Attitude towards children: Children of 6–12 years old are welcome at Sable Alley, but please note that they will be accommodated on game drives only in a private vehicle, which may be at extra cost. The minimum age for any mokoro (dug-out canoe) activity is likely to be at least 13 years old.

Equipment: None

Notes: The camp is unfenced and dangerous wildlife can wander through at any time. There is no fence around the pool. The tented chalets and main buildings are all raised off the ground on decks, with open railings. Children need to be closely supervised by their parents/guardians at all times.


Power supply: Solar Power

Power supply notes: Sable Alley can be 100% solar powered, although it also has a back-up generator, should this be required. It's worth asking for a back-of-house tour during your stay to learn how the camp functions and, in particular, about the efforts being made to promote sustainable and renewable energy usage at the new breed of safari camps like this.

Communications: There is no mobile reception, no direct phone or fax and no email. Communication is maintained with the head office in Maun via radio.

TV & radio: Sable Alley is in the bush and there is no TV or radio.

Water supply: Borehole

Health & safety

Malarial protection recommended: Yes

Medical care: The nearest doctor is in Maun. All management and guides are first-aid trained and medical evacuation is available in case of emergency. There is a nurse on call (via radio) 24 hours a day. Please note that it is only possible to fly out of camp during daylight hours as the bush airstrips do not have any lighting at night.

Dangerous animals: High Risk

Security measures: Guests are escorted to their rooms after dark as dangerous wildlife is known to wander through the camp. A safety briefing is given on arrival. 'Fog horns' are provided in the rooms to attract attention in case of emergency.

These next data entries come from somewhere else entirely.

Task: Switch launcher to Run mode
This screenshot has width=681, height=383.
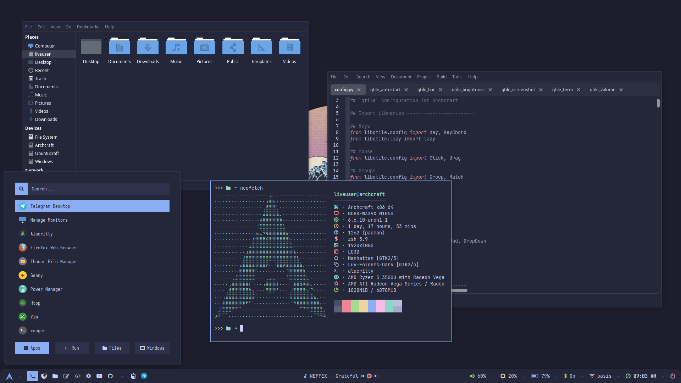Action: point(72,348)
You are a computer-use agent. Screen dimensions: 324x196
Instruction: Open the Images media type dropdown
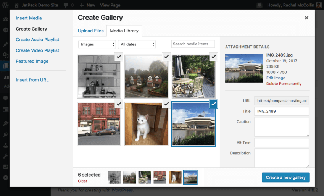pyautogui.click(x=97, y=44)
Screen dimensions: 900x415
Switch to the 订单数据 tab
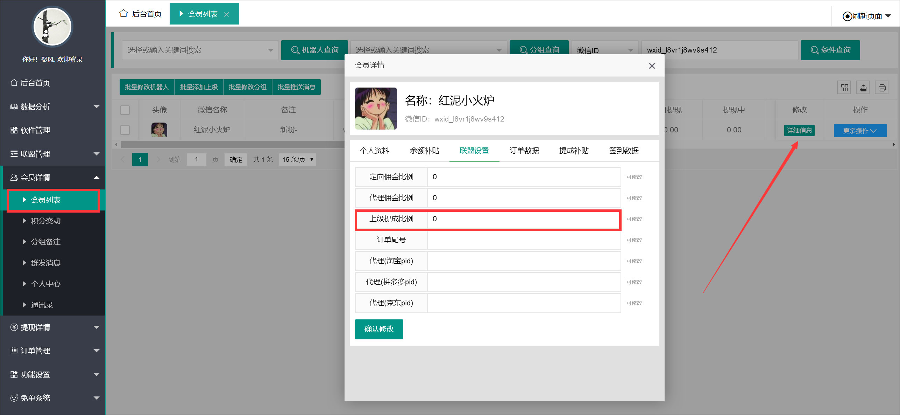pos(524,151)
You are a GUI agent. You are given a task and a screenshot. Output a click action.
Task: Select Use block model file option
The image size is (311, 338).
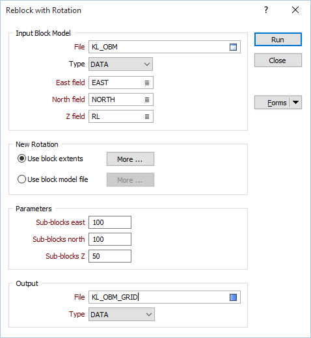pyautogui.click(x=21, y=179)
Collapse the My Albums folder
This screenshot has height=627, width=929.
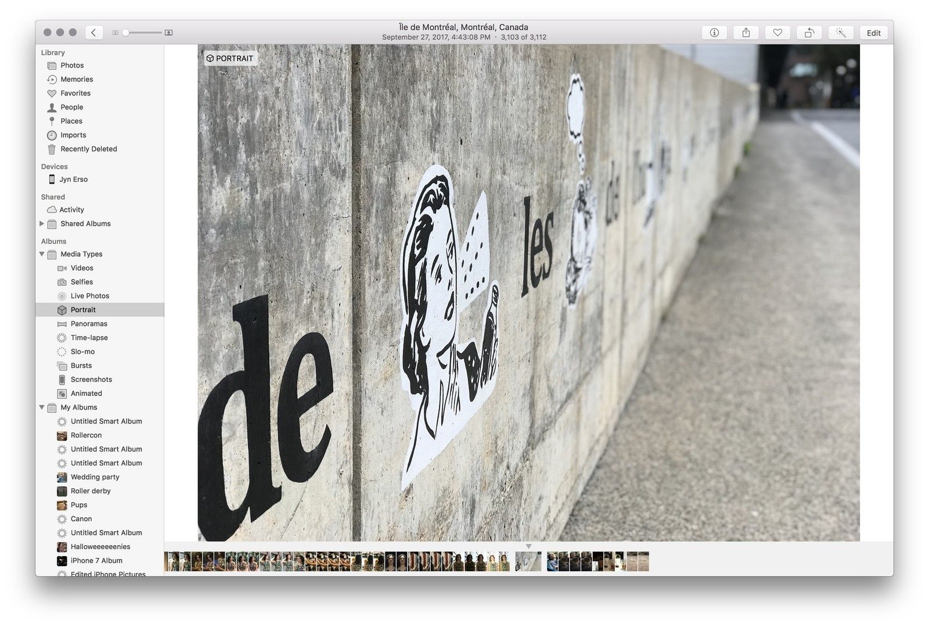click(42, 408)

Fire safety: There is a fire break near the camp and a fire hose outside each room.


Disabled access: Not Possible

Laundry facilities: A laundry service will be included at Sable Alley. Laundry will be collected in the morning and usually returned the same day, weather permitting. Washing powder will be provided in the room for guests to wash their smalls, which will not be handled by the staff.

Money: There is a safe in each room. No exchange facilities are offered.

Accepted payment on location: Visa and MasterCard are accepted, as are cash payments in US dollars, euros, GB sterling, South African rand and Botswanan pula.